* What needs to be done: Count the lines in the entries below that mention the string "header", then write that number by itself.

━━━━━ Records to use ━━━━━

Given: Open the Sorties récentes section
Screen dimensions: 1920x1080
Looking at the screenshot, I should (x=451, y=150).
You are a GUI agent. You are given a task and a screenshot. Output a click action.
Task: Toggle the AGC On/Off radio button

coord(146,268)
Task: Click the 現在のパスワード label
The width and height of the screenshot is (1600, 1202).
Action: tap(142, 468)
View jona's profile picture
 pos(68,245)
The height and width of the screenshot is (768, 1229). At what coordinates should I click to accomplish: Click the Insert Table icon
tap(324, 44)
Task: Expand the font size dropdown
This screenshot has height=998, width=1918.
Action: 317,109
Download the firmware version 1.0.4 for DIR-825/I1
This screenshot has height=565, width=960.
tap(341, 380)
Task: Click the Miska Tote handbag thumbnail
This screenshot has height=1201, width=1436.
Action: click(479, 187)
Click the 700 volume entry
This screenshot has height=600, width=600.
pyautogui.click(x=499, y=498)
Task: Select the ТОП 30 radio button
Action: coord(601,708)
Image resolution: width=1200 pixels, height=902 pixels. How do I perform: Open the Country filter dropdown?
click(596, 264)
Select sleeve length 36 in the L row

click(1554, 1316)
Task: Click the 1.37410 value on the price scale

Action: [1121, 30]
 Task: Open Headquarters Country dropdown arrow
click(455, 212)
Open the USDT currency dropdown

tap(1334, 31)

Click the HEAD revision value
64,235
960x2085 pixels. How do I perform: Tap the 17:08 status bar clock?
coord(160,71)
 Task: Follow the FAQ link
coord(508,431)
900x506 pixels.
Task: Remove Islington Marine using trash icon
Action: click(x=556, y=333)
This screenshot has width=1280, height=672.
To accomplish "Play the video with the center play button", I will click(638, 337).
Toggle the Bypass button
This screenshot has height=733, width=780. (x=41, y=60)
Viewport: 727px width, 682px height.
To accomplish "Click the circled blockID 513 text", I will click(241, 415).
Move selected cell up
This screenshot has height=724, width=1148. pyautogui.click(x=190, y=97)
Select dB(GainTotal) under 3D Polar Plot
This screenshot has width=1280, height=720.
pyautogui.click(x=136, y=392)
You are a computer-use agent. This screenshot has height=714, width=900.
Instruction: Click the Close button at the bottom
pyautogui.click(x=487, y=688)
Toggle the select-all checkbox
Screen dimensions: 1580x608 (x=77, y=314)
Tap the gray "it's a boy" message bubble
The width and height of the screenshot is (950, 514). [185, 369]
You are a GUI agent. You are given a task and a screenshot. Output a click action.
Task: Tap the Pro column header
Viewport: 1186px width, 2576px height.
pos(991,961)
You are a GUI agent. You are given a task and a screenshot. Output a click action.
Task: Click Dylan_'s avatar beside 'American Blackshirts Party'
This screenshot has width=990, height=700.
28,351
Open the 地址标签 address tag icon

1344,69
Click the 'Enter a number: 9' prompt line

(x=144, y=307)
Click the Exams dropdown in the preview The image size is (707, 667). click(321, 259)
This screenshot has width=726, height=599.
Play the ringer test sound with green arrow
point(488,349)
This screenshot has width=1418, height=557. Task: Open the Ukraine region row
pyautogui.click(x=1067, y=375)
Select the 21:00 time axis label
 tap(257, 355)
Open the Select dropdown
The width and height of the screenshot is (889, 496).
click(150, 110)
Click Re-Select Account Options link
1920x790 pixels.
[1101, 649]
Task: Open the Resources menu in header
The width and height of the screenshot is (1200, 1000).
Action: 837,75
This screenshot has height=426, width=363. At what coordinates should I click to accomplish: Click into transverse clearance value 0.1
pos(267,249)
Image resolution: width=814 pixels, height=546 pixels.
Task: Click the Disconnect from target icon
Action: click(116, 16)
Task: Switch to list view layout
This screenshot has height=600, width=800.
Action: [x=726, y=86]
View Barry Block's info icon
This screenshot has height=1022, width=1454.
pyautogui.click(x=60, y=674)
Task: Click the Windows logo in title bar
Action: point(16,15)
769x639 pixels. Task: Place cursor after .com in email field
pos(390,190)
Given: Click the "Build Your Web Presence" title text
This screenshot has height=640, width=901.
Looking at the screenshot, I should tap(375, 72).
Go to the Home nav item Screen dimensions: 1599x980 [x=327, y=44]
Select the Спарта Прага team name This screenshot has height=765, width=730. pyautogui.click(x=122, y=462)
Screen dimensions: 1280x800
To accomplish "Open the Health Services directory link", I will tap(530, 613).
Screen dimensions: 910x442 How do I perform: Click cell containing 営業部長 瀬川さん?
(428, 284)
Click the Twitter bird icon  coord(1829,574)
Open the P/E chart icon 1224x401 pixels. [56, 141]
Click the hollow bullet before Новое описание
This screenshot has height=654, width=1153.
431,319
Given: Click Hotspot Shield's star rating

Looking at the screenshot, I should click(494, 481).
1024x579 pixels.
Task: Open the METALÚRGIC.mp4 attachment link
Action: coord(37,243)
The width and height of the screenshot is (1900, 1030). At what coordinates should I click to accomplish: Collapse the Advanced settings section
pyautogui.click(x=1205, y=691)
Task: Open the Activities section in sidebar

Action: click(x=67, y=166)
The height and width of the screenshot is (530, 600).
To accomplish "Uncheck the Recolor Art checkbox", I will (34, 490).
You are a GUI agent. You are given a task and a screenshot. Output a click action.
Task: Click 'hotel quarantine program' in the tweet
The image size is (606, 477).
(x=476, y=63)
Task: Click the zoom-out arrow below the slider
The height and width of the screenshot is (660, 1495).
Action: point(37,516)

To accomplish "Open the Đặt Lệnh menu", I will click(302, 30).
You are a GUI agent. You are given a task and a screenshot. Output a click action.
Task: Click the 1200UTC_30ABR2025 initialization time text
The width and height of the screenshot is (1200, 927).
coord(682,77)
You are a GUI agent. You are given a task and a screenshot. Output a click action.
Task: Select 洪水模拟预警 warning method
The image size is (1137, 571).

━━━━━

* Result of this exercise: 2